Salutations ! Désolée du temps j'ai eu quelques problèmes de disques dur, enfin... Voilà la suite des Saturnales, j'espère que ça vous plaira c'est beaucoup plus long que le 1er et je continue d'y créer ma propre mythologie ainsi que d'imaginer la jeunesse de nos aventuriers préférés du JDR qu'est Aventures.
Enfin je dis la suite mais ça reste des OS, donc complètement indépendants les uns des autres sans qu'il y ait d'autre ordre que l'envie de lecture, bref bonne lecture !
Les Saturnales
L'obscurité commençait à envahir les rues de la bourgade. Dans son sillage, un épais brouillard givrant serpentait entre les maisons, s'enroulant avec délice au pied des quelques rares promeneurs.
Il fallait faire vite, rester dehors en cette nuit serait la pire des folies.
Déjà les nappes blanchâtres commençaient à se faire spectrales au clair de lune et l'on disait qu'elles prenaient vie. Elles guettaient leurs proies, et au moment où les dernières lueurs du jour disparaissaient à l'horizon elles se contractaient et s'enserraient autour des chevilles de l'inconscient. Paralysé par cet être tentaculaire qui n'avait aucune forme à combattre, et, d'après les rumeurs on ne revoyait plus jamais le pauvre malheureux, le brouillard l'avait entraîné vers les bois où mille créatures avaient eu le loisir de le dévorer.
Et du squelette aux os polis il ne restait plus une trace, les brumes s'en étaient nourries.
Champs et boutiques laissés à l'abandon, il ne fallut pas attendre longtemps avant que le cliquetis des clefs et le claquement pressé des volets ne se fassent entendre, laissant un grand vide derrière eux.

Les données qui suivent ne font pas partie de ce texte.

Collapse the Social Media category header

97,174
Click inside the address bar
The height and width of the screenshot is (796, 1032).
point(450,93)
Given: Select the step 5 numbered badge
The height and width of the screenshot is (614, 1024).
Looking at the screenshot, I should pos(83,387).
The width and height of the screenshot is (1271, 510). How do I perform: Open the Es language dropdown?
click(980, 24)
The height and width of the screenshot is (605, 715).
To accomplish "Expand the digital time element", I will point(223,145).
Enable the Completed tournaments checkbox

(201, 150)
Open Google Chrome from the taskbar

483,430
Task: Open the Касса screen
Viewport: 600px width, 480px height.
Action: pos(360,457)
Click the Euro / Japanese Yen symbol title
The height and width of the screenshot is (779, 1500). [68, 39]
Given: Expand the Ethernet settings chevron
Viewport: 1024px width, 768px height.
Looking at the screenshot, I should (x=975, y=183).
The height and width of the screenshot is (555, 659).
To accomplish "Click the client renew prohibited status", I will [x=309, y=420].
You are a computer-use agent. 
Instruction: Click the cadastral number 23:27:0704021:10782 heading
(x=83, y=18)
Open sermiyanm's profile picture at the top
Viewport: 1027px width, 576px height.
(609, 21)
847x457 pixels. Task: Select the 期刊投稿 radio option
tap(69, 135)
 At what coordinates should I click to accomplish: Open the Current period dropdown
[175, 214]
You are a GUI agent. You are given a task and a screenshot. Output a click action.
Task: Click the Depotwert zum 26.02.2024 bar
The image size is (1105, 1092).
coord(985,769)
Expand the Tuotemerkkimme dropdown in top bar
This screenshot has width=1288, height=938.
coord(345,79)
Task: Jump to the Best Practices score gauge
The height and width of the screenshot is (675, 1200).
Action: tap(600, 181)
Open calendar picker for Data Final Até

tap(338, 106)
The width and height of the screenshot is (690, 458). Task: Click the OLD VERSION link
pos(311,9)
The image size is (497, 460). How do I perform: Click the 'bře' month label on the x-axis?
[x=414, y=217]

Le silence régnait désormais sur les habitations humaines du Cratère. Un silence effrayé par l'inconnu, un silence incapable de saisir la magie de la plus longue nuit de l'année, et de tout ce qu'elle recelait.
Mais peut-être qu'une parcelle de leur être comprenait qu'il n'y avait rien à comprendre et que contrairement à ce que leur enseignaient leurs Églises, la magie n'avait aucun besoin que l'on croit en elle pour exister.
Son énergie se contentait simplement de parcourir les veines de sa création, lui insufflant la vie jour après jour sans distinction entre aimants et effrayées.
Ils étaient tous ses enfants.
Était-ce pour honorer le dernier sursaut de la magie avant son sommeil hivernal que devant chaque habitation les humains déposaient une chandelle ? Ou n'était-ce qu'un relent d'une peur enfantine, un moyen désespéré de faire disparaître le noir ?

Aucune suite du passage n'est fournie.